In less than twenty-four hours, Samsung will launch its Galaxy S IV. Each version of the Galaxy S series has outsold the previous version, and this model has elevated Samsung to the status of the premier Android handset.
The Android set. In 2012, HTC got its HTC One X and One S, out of the door a month ahead of the Samsung Galaxy S III launch. For a month, the HTC One X, was the best smartphone in the world. This year, the Samsung Galaxy S IV will be announced even before the HTC One hits the shelves.
For Sony, things do not look so good to. The Sony Xperia S and SL have been rolling out too slowly to take advantage of its early launch. Ultimately, it is more of a transitional handset, looking more like a last quarter 2012 handset rather than a true 2013 flagship. It is already playing second fiddle to the HTC One, which comes with the newer Qualcomm S600 chipset. It will likely be a third stringer after the Samsung Galaxy S IV is announced. Still, no matter what happens, Sony is in a better position in 2013, than it was in 2011 and 2012.
LG's release cycle is out of sync with the rest of the Android world, so the Samsung Galaxy S IV will be more of a blueprint on what to target with their next flagship and they will simply lower the price of their LG Optimus G and Nexus 4, and try to steal sales from the Samsung Galaxy Note II with their LG Optimus G Pro over the next six months or so.

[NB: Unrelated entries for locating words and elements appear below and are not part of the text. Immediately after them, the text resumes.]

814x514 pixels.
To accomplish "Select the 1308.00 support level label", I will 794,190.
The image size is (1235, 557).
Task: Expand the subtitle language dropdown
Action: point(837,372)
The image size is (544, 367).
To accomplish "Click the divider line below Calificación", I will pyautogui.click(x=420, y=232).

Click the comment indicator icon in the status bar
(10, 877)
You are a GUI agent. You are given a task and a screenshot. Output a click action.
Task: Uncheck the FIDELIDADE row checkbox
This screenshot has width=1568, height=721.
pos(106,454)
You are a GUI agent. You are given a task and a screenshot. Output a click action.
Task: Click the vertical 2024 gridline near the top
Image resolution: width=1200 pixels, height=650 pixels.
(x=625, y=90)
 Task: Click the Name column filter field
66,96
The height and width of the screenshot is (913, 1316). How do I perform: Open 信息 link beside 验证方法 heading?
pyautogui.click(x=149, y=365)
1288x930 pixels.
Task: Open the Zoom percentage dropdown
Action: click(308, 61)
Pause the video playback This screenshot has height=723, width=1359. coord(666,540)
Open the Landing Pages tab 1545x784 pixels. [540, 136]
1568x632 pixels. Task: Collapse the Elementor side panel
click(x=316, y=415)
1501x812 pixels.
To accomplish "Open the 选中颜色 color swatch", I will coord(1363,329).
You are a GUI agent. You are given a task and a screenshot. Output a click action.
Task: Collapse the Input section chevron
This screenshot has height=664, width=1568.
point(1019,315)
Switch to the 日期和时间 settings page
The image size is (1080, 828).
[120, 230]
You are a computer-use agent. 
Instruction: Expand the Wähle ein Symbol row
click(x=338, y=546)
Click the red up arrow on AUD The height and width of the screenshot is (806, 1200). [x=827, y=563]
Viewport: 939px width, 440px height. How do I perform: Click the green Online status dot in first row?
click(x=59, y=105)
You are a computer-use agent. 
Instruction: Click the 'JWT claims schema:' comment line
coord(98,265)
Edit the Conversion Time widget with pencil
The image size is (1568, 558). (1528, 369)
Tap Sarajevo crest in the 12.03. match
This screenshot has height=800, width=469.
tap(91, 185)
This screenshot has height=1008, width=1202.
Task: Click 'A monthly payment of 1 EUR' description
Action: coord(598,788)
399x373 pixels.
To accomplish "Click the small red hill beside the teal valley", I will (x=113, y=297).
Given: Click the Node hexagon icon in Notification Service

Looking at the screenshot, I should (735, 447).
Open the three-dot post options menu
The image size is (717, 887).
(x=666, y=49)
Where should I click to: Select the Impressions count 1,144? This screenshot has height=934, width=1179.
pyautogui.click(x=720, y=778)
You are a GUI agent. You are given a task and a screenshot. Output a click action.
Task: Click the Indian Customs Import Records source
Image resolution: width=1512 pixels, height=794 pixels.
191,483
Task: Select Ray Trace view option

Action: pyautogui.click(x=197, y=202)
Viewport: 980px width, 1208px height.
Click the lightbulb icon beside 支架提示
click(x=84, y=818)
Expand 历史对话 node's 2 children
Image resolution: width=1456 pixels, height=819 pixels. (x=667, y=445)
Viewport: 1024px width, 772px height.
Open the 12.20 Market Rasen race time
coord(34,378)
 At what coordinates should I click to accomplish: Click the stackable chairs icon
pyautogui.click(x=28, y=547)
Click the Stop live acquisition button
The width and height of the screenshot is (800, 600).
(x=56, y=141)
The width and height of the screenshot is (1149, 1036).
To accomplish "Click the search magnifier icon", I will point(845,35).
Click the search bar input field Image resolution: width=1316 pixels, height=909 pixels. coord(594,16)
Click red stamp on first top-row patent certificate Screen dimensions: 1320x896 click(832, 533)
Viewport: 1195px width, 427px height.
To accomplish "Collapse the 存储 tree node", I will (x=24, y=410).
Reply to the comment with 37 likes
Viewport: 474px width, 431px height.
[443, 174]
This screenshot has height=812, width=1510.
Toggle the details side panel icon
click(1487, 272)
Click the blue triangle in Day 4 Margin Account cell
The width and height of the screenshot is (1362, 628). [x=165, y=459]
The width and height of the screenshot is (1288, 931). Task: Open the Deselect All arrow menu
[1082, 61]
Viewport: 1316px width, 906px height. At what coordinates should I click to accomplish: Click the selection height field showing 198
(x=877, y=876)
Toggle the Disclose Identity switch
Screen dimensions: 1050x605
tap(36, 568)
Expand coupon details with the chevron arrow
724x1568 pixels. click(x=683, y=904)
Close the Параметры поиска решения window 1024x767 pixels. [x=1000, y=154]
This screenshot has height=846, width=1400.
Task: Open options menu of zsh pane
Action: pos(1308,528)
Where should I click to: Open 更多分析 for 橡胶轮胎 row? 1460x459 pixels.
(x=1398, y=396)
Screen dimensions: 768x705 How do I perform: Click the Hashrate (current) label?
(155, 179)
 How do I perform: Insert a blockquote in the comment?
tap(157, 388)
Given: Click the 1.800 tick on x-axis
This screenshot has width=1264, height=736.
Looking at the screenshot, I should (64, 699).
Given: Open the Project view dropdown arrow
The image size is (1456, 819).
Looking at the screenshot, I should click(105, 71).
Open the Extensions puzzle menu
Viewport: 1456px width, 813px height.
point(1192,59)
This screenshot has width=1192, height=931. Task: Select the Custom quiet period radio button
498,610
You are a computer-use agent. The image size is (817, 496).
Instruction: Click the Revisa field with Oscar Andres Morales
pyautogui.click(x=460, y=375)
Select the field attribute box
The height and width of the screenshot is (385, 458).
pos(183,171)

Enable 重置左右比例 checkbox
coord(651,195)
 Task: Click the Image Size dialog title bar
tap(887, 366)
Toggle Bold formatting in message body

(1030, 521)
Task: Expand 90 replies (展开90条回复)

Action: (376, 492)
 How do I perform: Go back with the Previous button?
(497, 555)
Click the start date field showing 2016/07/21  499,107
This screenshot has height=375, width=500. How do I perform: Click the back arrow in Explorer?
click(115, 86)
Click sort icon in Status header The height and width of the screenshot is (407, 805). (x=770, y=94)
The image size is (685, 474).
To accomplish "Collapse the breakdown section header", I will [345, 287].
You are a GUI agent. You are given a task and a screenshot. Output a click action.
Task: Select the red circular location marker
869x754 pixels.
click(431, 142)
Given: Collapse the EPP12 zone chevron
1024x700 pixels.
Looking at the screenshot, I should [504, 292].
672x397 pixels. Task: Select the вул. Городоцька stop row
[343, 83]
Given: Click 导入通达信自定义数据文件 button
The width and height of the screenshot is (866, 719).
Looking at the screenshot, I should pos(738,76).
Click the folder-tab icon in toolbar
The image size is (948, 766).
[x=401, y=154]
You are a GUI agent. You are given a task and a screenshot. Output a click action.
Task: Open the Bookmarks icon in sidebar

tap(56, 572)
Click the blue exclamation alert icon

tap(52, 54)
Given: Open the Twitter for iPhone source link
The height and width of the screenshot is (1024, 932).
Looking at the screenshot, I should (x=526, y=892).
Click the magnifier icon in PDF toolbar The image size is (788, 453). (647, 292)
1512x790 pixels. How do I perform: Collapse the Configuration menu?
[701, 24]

The LG Optimus G is selling at Php24,490 locally, which should be a good 6K less than the price of the Samsung Galaxy S IV, when it hits the local shelves.
Huawei and ZTE, it is not a day of reckoning, and they would be more concerned with releases of entry and mid-level Samsung units. Things like the Samsung Galaxy Grand is more a cause for concern to them.
Apple. Apple, would also be concerned, but to a much lesser degree. While it sales are less affected by Samsung sales, than Android manufacturers, a truly amazing Samsung Galaxy S IV will slow down sales as people decide to wait for the Apple iPhone 5S or 6. With the Samsung Galaxy S IV launching two months earlier this year, speculation would start to swell around an earlier iPhone 5S or 6 launch. While I have no empirical data to prove it, with each passing year the ecosystems keep more users staying with what they have. Apple's fate is in its own hands. It would take a disappointing release from Apple, rather than an amazing Samsung Galaxy S IV to cause a significant exodus to Android. Even than, it would be a small one. It would take two successive disappointing releases for iOS to start to crumble. Apple's iPhone is also the only phone that caters to users who want a smaller handset with top of the line features, and in that sense has a nice corner of the market all to itself.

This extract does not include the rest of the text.